··· PROVIDED DATA ···

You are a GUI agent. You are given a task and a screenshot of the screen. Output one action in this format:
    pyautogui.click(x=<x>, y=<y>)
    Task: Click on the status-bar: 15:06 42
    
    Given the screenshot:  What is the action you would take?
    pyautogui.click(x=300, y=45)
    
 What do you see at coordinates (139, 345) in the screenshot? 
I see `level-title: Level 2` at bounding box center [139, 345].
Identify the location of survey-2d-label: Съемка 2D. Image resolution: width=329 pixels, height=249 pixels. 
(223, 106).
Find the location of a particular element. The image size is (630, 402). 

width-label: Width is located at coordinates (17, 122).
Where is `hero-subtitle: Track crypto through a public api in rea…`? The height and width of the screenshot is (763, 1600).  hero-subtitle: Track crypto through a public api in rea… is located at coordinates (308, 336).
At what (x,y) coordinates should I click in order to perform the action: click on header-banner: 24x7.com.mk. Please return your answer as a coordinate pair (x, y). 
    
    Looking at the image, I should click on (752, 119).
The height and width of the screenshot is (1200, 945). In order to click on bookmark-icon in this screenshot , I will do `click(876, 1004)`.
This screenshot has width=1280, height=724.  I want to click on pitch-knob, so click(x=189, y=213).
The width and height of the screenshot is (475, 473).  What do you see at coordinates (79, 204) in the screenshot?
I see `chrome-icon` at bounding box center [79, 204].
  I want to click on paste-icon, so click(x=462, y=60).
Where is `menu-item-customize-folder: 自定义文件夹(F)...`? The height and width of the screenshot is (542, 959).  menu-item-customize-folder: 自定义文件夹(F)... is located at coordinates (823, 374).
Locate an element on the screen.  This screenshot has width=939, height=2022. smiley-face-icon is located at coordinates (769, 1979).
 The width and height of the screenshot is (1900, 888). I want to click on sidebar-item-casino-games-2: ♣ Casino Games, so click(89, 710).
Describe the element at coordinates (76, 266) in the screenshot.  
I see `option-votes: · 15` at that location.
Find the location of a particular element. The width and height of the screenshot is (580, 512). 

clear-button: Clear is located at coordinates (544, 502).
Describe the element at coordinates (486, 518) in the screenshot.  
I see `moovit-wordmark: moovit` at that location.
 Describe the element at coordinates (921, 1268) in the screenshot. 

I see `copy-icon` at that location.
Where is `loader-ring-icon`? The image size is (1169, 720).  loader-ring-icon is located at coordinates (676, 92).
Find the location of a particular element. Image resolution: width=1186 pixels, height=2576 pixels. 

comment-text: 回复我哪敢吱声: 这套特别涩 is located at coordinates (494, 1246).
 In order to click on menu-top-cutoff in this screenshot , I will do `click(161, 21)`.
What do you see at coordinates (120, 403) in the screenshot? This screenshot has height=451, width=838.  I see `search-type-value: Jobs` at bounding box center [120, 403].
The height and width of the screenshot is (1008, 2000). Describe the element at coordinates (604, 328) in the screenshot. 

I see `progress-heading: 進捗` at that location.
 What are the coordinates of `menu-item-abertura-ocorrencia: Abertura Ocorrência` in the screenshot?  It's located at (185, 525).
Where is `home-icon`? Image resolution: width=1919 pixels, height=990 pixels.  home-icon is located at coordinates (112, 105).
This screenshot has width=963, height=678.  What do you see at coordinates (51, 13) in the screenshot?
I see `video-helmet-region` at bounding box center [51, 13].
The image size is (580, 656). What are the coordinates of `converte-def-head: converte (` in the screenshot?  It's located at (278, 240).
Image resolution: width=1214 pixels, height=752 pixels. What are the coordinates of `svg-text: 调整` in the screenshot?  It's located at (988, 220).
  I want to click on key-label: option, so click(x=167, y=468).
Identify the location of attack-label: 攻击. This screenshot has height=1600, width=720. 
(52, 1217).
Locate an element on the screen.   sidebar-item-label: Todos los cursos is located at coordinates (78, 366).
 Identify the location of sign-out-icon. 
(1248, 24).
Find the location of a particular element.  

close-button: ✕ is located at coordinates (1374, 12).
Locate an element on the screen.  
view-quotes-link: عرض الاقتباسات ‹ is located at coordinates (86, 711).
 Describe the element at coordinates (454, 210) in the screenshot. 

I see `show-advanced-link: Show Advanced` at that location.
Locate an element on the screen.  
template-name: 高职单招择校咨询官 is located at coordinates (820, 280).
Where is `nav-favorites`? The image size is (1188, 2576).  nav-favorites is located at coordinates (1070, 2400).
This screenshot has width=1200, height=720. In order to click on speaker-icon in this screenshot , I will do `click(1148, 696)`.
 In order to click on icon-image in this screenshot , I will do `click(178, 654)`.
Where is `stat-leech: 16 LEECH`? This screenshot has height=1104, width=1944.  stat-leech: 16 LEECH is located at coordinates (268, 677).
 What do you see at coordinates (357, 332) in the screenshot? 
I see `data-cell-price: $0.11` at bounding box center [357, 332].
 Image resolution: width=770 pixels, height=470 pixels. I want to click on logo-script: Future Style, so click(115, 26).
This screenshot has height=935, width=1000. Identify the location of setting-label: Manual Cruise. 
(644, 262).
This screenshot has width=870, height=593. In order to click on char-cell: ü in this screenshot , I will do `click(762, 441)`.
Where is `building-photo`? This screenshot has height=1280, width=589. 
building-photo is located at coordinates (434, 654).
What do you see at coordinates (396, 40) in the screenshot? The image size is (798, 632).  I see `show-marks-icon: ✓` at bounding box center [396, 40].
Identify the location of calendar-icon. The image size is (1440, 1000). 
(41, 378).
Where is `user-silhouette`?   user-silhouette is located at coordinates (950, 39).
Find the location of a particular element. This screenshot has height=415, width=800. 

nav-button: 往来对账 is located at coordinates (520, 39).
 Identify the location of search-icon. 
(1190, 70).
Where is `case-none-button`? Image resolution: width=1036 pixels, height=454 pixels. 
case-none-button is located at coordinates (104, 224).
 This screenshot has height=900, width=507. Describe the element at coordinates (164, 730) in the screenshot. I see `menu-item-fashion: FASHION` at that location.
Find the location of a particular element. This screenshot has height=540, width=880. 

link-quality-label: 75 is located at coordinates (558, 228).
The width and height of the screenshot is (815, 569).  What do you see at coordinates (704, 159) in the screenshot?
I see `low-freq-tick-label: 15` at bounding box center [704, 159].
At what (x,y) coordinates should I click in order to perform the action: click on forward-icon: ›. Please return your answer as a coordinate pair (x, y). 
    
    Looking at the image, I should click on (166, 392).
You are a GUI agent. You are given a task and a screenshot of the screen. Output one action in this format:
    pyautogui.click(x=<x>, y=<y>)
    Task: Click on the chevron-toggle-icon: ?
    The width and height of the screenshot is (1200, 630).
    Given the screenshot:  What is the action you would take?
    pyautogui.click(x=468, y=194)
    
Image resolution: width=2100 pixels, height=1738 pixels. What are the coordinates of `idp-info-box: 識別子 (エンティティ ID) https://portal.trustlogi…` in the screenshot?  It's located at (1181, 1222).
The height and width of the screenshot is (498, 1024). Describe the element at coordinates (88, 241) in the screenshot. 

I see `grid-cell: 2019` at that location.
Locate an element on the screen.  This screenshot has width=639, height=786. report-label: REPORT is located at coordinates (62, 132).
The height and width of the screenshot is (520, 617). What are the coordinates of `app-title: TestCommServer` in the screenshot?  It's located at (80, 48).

···

WORK TO COMPLETE: Could you render all the entries above as a numbered list, leaving out the blank lines?

EXPECTED OUTPUT:
1. You are a GUI agent. You are given a task and a screenshot of the screen. Output one action in this format:
2.     pyautogui.click(x=<x>, y=<y>)
3.     Task: Click on the status-bar: 15:06 42
4.     Given the screenshot:  What is the action you would take?
5.     pyautogui.click(x=300, y=45)
6.  What do you see at coordinates (139, 345) in the screenshot? 
7. I see `level-title: Level 2` at bounding box center [139, 345].
8. Identify the location of survey-2d-label: Съемка 2D. Image resolution: width=329 pixels, height=249 pixels. 
9. (223, 106).
10. Find the location of a particular element. The image size is (630, 402). 
11. width-label: Width is located at coordinates (17, 122).
12. Where is `hero-subtitle: Track crypto through a public api in rea…`? The height and width of the screenshot is (763, 1600).  hero-subtitle: Track crypto through a public api in rea… is located at coordinates (308, 336).
13. At what (x,y) coordinates should I click in order to perform the action: click on header-banner: 24x7.com.mk. Please return your answer as a coordinate pair (x, y). 
14.     Looking at the image, I should click on (752, 119).
15. The height and width of the screenshot is (1200, 945). In order to click on bookmark-icon in this screenshot , I will do `click(876, 1004)`.
16. This screenshot has width=1280, height=724.  I want to click on pitch-knob, so click(x=189, y=213).
17. The width and height of the screenshot is (475, 473).  What do you see at coordinates (79, 204) in the screenshot?
18. I see `chrome-icon` at bounding box center [79, 204].
19.   I want to click on paste-icon, so click(x=462, y=60).
20. Where is `menu-item-customize-folder: 自定义文件夹(F)...`? The height and width of the screenshot is (542, 959).  menu-item-customize-folder: 自定义文件夹(F)... is located at coordinates (823, 374).
21. Locate an element on the screen.  This screenshot has width=939, height=2022. smiley-face-icon is located at coordinates (769, 1979).
22.  The width and height of the screenshot is (1900, 888). I want to click on sidebar-item-casino-games-2: ♣ Casino Games, so click(89, 710).
23. Describe the element at coordinates (76, 266) in the screenshot.  
24. I see `option-votes: · 15` at that location.
25. Find the location of a particular element. The width and height of the screenshot is (580, 512). 
26. clear-button: Clear is located at coordinates (544, 502).
27. Describe the element at coordinates (486, 518) in the screenshot.  
28. I see `moovit-wordmark: moovit` at that location.
29.  Describe the element at coordinates (921, 1268) in the screenshot. 
30. I see `copy-icon` at that location.
31. Where is `loader-ring-icon`? The image size is (1169, 720).  loader-ring-icon is located at coordinates (676, 92).
32. Find the location of a particular element. Image resolution: width=1186 pixels, height=2576 pixels. 
33. comment-text: 回复我哪敢吱声: 这套特别涩 is located at coordinates (494, 1246).
34.  In order to click on menu-top-cutoff in this screenshot , I will do `click(161, 21)`.
35. What do you see at coordinates (120, 403) in the screenshot? This screenshot has height=451, width=838.  I see `search-type-value: Jobs` at bounding box center [120, 403].
36. The height and width of the screenshot is (1008, 2000). Describe the element at coordinates (604, 328) in the screenshot. 
37. I see `progress-heading: 進捗` at that location.
38.  What are the coordinates of `menu-item-abertura-ocorrencia: Abertura Ocorrência` in the screenshot?  It's located at (185, 525).
39. Where is `home-icon`? Image resolution: width=1919 pixels, height=990 pixels.  home-icon is located at coordinates (112, 105).
40. This screenshot has width=963, height=678.  What do you see at coordinates (51, 13) in the screenshot?
41. I see `video-helmet-region` at bounding box center [51, 13].
42. The image size is (580, 656). What are the coordinates of `converte-def-head: converte (` in the screenshot?  It's located at (278, 240).
43. Image resolution: width=1214 pixels, height=752 pixels. What are the coordinates of `svg-text: 调整` in the screenshot?  It's located at (988, 220).
44.   I want to click on key-label: option, so click(x=167, y=468).
45. Identify the location of attack-label: 攻击. This screenshot has height=1600, width=720. 
46. (52, 1217).
47. Locate an element on the screen.   sidebar-item-label: Todos los cursos is located at coordinates (78, 366).
48.  Identify the location of sign-out-icon. 
49. (1248, 24).
50. Find the location of a particular element.  
51. close-button: ✕ is located at coordinates (1374, 12).
52. Locate an element on the screen.  
53. view-quotes-link: عرض الاقتباسات ‹ is located at coordinates (86, 711).
54.  Describe the element at coordinates (454, 210) in the screenshot. 
55. I see `show-advanced-link: Show Advanced` at that location.
56. Locate an element on the screen.  
57. template-name: 高职单招择校咨询官 is located at coordinates (820, 280).
58. Where is `nav-favorites`? The image size is (1188, 2576).  nav-favorites is located at coordinates (1070, 2400).
59. This screenshot has width=1200, height=720. In order to click on speaker-icon in this screenshot , I will do `click(1148, 696)`.
60.  In order to click on icon-image in this screenshot , I will do `click(178, 654)`.
61. Where is `stat-leech: 16 LEECH`? This screenshot has height=1104, width=1944.  stat-leech: 16 LEECH is located at coordinates (268, 677).
62.  What do you see at coordinates (357, 332) in the screenshot? 
63. I see `data-cell-price: $0.11` at bounding box center [357, 332].
64.  Image resolution: width=770 pixels, height=470 pixels. I want to click on logo-script: Future Style, so click(115, 26).
65. This screenshot has height=935, width=1000. Identify the location of setting-label: Manual Cruise. 
66. (644, 262).
67. This screenshot has width=870, height=593. In order to click on char-cell: ü in this screenshot , I will do `click(762, 441)`.
68. Where is `building-photo`? This screenshot has height=1280, width=589. 
69. building-photo is located at coordinates (434, 654).
70. What do you see at coordinates (396, 40) in the screenshot? The image size is (798, 632).  I see `show-marks-icon: ✓` at bounding box center [396, 40].
71. Identify the location of calendar-icon. The image size is (1440, 1000). 
72. (41, 378).
73. Where is `user-silhouette`?   user-silhouette is located at coordinates (950, 39).
74. Find the location of a particular element. This screenshot has height=415, width=800. 
75. nav-button: 往来对账 is located at coordinates (520, 39).
76.  Identify the location of search-icon. 
77. (1190, 70).
78. Where is `case-none-button`? Image resolution: width=1036 pixels, height=454 pixels. 
79. case-none-button is located at coordinates (104, 224).
80.  This screenshot has height=900, width=507. Describe the element at coordinates (164, 730) in the screenshot. I see `menu-item-fashion: FASHION` at that location.
81. Find the location of a particular element. This screenshot has height=540, width=880. 
82. link-quality-label: 75 is located at coordinates (558, 228).
83. The width and height of the screenshot is (815, 569).  What do you see at coordinates (704, 159) in the screenshot?
84. I see `low-freq-tick-label: 15` at bounding box center [704, 159].
85. At what (x,y) coordinates should I click in order to perform the action: click on forward-icon: ›. Please return your answer as a coordinate pair (x, y). 
86.     Looking at the image, I should click on (166, 392).
87. You are a GUI agent. You are given a task and a screenshot of the screen. Output one action in this format:
88.     pyautogui.click(x=<x>, y=<y>)
89.     Task: Click on the chevron-toggle-icon: ?
90.     The width and height of the screenshot is (1200, 630).
91.     Given the screenshot:  What is the action you would take?
92.     pyautogui.click(x=468, y=194)
93. Image resolution: width=2100 pixels, height=1738 pixels. What are the coordinates of `idp-info-box: 識別子 (エンティティ ID) https://portal.trustlogi…` in the screenshot?  It's located at (1181, 1222).
94. The height and width of the screenshot is (498, 1024). Describe the element at coordinates (88, 241) in the screenshot. 
95. I see `grid-cell: 2019` at that location.
96. Locate an element on the screen.  This screenshot has width=639, height=786. report-label: REPORT is located at coordinates (62, 132).
97. The height and width of the screenshot is (520, 617). What are the coordinates of `app-title: TestCommServer` in the screenshot?  It's located at (80, 48).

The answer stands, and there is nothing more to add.